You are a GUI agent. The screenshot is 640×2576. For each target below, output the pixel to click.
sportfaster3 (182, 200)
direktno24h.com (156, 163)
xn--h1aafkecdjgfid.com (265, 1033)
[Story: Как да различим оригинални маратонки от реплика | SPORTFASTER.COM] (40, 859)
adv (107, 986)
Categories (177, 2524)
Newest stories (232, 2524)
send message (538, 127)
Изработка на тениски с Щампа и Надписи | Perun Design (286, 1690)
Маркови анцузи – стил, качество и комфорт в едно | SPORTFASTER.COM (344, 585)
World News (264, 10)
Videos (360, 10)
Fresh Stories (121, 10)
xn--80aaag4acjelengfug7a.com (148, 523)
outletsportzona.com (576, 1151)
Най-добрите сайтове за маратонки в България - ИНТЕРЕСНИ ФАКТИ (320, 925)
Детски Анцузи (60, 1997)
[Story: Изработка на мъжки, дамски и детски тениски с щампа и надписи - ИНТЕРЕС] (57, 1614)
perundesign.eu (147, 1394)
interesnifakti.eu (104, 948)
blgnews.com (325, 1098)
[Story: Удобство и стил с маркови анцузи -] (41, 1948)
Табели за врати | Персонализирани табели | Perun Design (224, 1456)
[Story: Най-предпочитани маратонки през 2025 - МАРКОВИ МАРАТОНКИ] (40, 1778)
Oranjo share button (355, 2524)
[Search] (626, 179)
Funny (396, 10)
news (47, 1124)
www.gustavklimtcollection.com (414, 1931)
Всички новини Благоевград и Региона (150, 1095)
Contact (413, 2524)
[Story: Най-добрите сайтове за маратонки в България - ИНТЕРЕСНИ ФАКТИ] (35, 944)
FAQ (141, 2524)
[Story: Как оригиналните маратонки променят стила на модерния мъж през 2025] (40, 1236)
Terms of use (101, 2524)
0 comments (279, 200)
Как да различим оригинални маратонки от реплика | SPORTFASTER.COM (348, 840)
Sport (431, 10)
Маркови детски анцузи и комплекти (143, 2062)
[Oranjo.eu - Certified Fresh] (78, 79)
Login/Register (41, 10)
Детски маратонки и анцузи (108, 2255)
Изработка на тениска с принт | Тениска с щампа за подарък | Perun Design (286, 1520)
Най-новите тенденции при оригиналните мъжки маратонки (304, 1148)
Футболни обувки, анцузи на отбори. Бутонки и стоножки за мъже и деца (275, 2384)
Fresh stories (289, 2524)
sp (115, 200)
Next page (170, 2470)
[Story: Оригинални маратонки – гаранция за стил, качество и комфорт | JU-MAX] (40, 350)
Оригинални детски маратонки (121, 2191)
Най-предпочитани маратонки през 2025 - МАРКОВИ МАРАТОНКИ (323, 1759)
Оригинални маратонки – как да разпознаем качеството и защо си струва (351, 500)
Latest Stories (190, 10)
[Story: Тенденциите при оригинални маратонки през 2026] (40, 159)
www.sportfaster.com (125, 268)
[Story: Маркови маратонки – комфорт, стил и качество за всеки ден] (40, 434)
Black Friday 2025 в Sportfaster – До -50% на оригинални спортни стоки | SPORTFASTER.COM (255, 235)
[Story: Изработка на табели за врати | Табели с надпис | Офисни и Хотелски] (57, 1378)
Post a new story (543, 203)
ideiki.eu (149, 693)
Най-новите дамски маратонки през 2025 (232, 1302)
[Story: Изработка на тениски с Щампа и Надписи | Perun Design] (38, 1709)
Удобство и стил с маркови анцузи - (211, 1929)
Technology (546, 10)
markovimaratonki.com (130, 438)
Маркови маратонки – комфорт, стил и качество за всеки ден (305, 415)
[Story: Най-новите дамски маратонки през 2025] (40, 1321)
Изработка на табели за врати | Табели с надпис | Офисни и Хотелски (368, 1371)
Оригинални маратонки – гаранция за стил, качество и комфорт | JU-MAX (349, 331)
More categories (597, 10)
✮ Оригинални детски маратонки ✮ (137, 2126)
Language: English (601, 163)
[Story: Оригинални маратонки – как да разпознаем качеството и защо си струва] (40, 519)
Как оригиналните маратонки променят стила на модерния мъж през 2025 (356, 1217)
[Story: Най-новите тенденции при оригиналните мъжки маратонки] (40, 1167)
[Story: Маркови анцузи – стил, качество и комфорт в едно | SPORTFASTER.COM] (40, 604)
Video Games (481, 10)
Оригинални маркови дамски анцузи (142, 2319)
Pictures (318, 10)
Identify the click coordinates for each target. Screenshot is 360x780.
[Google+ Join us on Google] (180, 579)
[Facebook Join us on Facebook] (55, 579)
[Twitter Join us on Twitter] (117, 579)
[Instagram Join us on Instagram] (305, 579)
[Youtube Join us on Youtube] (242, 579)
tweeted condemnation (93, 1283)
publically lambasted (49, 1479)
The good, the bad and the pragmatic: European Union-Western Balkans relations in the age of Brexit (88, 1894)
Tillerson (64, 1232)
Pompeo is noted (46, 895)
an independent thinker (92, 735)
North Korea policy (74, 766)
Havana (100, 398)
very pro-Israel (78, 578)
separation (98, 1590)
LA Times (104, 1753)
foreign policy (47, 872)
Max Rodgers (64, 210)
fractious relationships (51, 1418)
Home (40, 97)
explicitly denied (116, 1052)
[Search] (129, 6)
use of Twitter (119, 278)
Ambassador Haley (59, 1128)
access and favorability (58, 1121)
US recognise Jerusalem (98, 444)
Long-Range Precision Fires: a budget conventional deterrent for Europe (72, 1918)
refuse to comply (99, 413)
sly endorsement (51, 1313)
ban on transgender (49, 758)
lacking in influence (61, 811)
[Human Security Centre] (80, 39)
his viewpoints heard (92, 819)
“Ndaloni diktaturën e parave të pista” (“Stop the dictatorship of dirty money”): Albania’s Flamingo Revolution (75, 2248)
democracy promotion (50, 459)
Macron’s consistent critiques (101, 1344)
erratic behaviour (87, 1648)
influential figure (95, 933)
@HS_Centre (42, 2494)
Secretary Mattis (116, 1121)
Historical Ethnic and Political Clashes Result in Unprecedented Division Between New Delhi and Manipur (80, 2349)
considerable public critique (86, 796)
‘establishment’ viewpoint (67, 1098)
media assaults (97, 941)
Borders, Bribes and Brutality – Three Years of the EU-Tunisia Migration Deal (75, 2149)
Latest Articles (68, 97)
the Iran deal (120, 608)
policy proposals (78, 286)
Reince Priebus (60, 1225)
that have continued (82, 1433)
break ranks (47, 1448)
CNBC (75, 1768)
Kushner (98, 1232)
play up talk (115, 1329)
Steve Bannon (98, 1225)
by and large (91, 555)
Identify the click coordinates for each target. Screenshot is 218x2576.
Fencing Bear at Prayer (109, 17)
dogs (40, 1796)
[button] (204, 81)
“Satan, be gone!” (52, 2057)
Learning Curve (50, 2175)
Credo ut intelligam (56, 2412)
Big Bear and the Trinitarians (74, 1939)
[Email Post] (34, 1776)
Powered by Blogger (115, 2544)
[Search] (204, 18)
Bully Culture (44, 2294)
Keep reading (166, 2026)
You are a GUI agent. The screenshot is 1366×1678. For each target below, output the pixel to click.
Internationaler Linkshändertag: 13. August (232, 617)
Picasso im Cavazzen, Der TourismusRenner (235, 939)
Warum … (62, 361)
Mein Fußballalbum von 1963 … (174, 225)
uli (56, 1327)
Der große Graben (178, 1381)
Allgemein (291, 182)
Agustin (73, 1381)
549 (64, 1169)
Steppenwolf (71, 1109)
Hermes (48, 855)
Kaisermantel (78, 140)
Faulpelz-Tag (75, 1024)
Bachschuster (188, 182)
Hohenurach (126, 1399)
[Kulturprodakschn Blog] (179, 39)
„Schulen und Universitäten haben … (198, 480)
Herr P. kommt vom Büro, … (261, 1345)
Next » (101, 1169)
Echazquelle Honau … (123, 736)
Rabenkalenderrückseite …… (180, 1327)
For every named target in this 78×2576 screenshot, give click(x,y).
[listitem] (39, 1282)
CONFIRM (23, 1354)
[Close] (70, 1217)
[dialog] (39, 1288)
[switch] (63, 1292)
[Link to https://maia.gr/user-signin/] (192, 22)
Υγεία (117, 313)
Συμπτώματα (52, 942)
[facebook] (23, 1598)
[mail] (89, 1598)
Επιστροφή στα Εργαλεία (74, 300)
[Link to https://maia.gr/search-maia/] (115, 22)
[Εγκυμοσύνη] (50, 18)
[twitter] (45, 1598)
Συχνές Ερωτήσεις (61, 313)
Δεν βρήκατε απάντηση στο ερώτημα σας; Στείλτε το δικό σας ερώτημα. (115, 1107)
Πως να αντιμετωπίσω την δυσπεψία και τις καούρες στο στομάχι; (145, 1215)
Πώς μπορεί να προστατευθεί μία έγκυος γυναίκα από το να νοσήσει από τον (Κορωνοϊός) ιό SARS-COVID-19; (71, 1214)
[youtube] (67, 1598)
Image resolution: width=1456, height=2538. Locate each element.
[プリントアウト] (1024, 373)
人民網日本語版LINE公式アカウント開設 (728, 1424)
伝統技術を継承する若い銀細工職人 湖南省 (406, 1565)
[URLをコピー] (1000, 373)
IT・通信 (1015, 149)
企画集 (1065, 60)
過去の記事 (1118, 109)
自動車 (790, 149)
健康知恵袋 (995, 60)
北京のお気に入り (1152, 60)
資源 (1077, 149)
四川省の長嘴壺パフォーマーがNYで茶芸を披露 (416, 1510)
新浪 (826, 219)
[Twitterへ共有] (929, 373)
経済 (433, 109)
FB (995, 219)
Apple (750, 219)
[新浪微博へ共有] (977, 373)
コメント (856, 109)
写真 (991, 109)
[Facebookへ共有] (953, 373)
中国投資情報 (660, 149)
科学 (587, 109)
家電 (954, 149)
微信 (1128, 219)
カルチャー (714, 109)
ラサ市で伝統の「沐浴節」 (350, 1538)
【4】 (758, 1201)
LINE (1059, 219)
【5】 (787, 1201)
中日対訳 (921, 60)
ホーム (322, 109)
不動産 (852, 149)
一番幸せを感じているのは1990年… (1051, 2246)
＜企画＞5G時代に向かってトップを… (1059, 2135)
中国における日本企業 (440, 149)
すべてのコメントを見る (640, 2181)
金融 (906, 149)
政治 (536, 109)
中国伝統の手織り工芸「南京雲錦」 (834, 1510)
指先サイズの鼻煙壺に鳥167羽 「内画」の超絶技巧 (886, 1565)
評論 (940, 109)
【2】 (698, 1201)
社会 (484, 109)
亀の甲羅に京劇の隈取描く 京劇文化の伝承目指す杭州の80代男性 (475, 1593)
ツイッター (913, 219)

########################################

WHAT TO PRODUCE -
In the data above, find the line with "Terms of use (101, 2524)" and the line with "маратонки (304, 1148)". Retype both, plus every line between them, exactly.

TASK OUTPUT -
Terms of use (101, 2524)
0 comments (279, 200)
Как да различим оригинални маратонки от реплика | SPORTFASTER.COM (348, 840)
Sport (431, 10)
Маркови детски анцузи и комплекти (143, 2062)
[Oranjo.eu - Certified Fresh] (78, 79)
Login/Register (41, 10)
Детски маратонки и анцузи (108, 2255)
Изработка на тениска с принт | Тениска с щампа за подарък | Perun Design (286, 1520)
Най-новите тенденции при оригиналните мъжки маратонки (304, 1148)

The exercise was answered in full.